Later she agreed to pay back allowances claimed for pay-per-view television services, which included two adult films apparently watched by her husband.
Labour's deputy leader Harriet Harman, interviewed on BBC Radio 4's World at One, said she could not confirm the "speculation" about Ms Smith.
But she added: "I think she is an outstanding home secretary. And yes there has been controversy around her expenses and she's not alone in that.
"On any side of the House there's been controversy but I don't think she's ever wavered from her commitment to her job as home secretary."
Chris Huhne, the Liberal Democrats' home affairs spokesman, said it was "extraordinary" that leaks suggested Alistair Darling was also "on the way out".
He said: "For a government to lose both the chancellor of the exchequer and the home secretary, two of the top four people, in one reshuffle does suggest that the real problem isn't the top four, it's the person right at the top, it's the prime minister."
Hewitt and Hughes
Mr Darling and Transport Secretary Geoff Hoon have also found their expenses claims questioned and have paid back some money claimed on their second homes.
Earlier BBC's political editor Nick Robinson asked the prime minister if both should remain in the cabinet. Mr Brown said so far people only had "the newspapers' version" of much of what had been claimed.
MPS LEAVING PARLIAMENT
The following MPs have said in the past three weeks that they will not contest the next election
Conservative: Andrew MacKay, Julie Kirkbride, Douglas Hogg, Sir Peter Viggers, Anthony Steen, Sir Nicholas and Ann Winterton, Christopher Fraser
Labour: Margaret Moran, Ben Chapman, David Chaytor, Ian McCartney, John Smith, Patricia Hewitt, Beverley Hughes, Michael Martin (Speaker)
"We're doing a far more extensive examination of what's happened with expenses and everything else. If there's a reshuffle, that's a matter for me about people's competences, ministers as well," he said.
"If any mistakes have been made and if they were exposed - then people will have to accept the consequences".
Communities Secretary Hazel Blears has also faced widespread speculation that she will be axed as a result of controversy over her second home claims.

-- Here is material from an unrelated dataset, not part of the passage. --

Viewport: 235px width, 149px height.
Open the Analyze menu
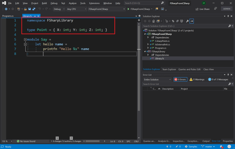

Bury North Labour MP David Chaytor, who is accused of claiming for a mortgage that was already paid off, said that he would not stand at the next election.
Also on Tuesday, former Health Secretary Patricia Hewitt and children's minister Beverley Hughes announced they would stand down at the next election, but said it had nothing to do with the expenses furore.
Ms Harman said Ms Hughes and Ms Hewitt were going due to family reasons and rejected suggestions that the "wheels are falling off" the government.